White continues the tale. “A couple weeks later I'm at the airport and these two girls come up to me and they want an autograph. And I said, 'Okay, what's your name?' And she goes, 'Ashley.' And I said, 'Ashley what?' 'Ashley Monroe.' And I said, 'You're not the singer Ashley Monroe, are you?' And she said, 'Yeah, I am.' I said, 'Oh, I heard you on Grand Ole Opry a couple weeks ago.' 'You're kidding me.' And I see this other girl getting a little bit miffed you know. And' I said, 'Yeah, I really love your voice, it's really great. I'd like to hear some more stuff. I'm gonna go look you up.' And we talked, and eventually she ended up playing and singing with the Raconteurs not too long after that. And I signed both girl's autographs. It turns out later,” he laughs, “that that other girl was Taylor Swift.”

As alumni of country’s freshman class of 2006 go, Monroe has had a pretty different career trajectory than Swift. Taylor had her debut album go almost immediately multi-platinum. Ashley, meanwhile, had her debut album shelved by Sony Nashville, even though they’d touted her with parties and advance copies and looked set to make her a label priority. That album, Satisfied, finally slipped out three years later, in digital format only, after she’d been dropped from the label.

Cut to now, and things are most assuredly looking up again for Monroe. Her even better sophomore album, Like a Rose, came out this week as an actual CD as well as on iTunes. And this time there are a lot of fans as well as critics waiting for it, since she’s since risen to fame as one-third of Pistol Annies. Vince Gill produced the effort, which leans decidedly toward traditional country, and if that’s not name value enough, it includes a duet with Blake Shelton on the rascally “You Ain’t Dolly (And You Ain’t Porter).” Much can and will be written about this remarkable effort, but suffice it to say for now that if you don’t like Like a Rose, you hate country music. With a passion.

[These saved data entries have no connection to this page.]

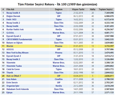
Task: Open Kurtlar Vadisi: Irak film page
Action: coord(15,30)
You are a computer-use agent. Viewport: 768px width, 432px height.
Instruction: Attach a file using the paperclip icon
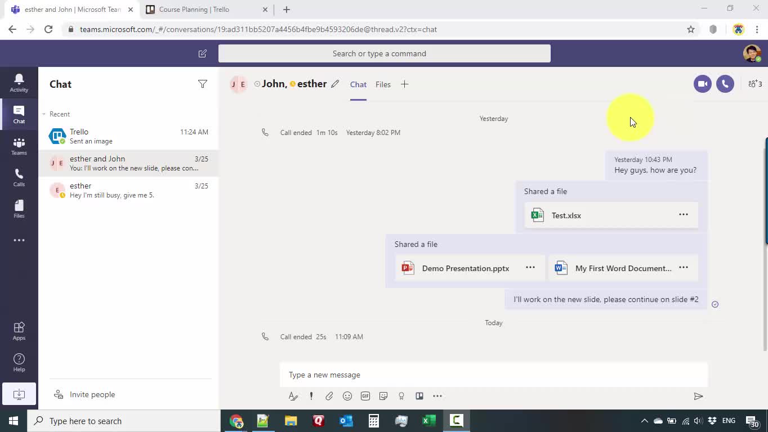(x=329, y=396)
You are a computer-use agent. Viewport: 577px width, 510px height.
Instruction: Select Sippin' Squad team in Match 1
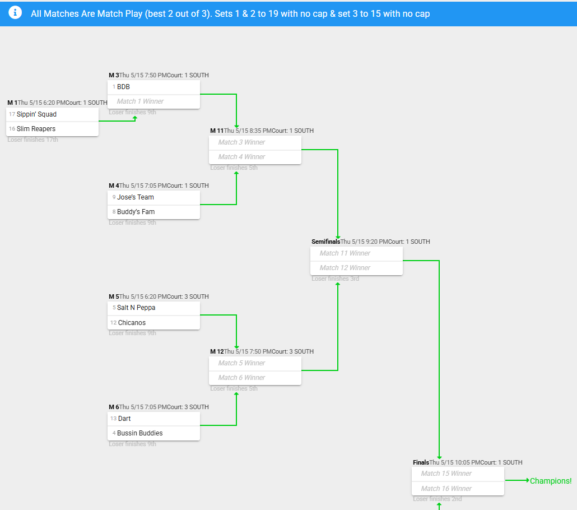[x=36, y=114]
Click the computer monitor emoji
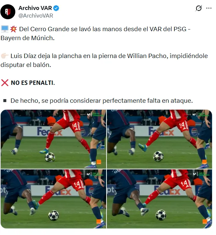Viewport: 216px width, 235px height. click(5, 29)
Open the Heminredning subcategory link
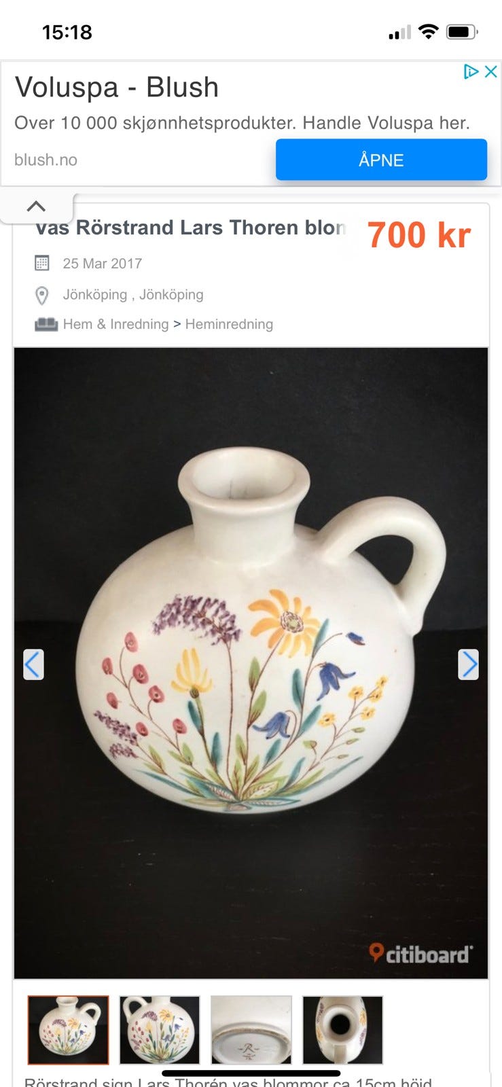502x1087 pixels. pos(229,324)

Plenty of positive passion was poured into this album, not just from collaborators like Shelton and Gill, but her manager, John Grady, who was the head of Sony Nashville when Satisfied was destined to come out in 2006. He was severed from the label not long before she was, but he made it his mission to resurrect her solo career somewhere else, and Warner Nashville saw the light. I spoke with Monroe in Nashville recently about her interesting career path and decision, in the face of considerable odds, to stick with traditional country.

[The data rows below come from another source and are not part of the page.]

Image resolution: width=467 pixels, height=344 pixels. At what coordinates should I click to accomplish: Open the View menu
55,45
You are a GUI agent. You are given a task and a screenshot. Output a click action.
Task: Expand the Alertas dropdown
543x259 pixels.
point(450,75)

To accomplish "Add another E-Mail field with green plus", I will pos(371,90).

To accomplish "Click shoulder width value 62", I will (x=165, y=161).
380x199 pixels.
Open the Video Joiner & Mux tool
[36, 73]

YAHOO!: How did the duet with Blake on "You Ain't Dolly" come about?

MONROE: Vince had that idea saved for me. He was singing on the Opry with Dolly one time, and she said to him, “You ain’t Porter.” And I think it kind of came in his head there: “And you ain’t Dolly.” Then in the song Blake goes “She’s a little bit fuller” and I say, “You’re a whole lot shorter.” If they love Porter Wagoner, they’ll get a deeper meaning of that. (Laughs)

The album release was delayed by a couple of months so you could get the duet with Blake recorded and onto the album. Did the song come up at the last minute?

No, Vince had that idea really when the record started. We just hadn’t really finished the song all the way. We had to fine-tune some of the words. And then we got it finished a little bit late. But Blake has been a friend of mine obviously for as long as I’ve known Miranda. He is so like a big brother. He’s very protective of me. I asked him if he would do that, because it’s perfect for us because we have enough chemistry where we just give each other s---… but in a loving way. So it’s perfect for him to do with me.

You’ve had your fair share of collaborations. You did duets with Dwight Yoakam and Ronnie Dunn on your earlier solo album. And you’ve been a guest on Raconteurs and Train singles.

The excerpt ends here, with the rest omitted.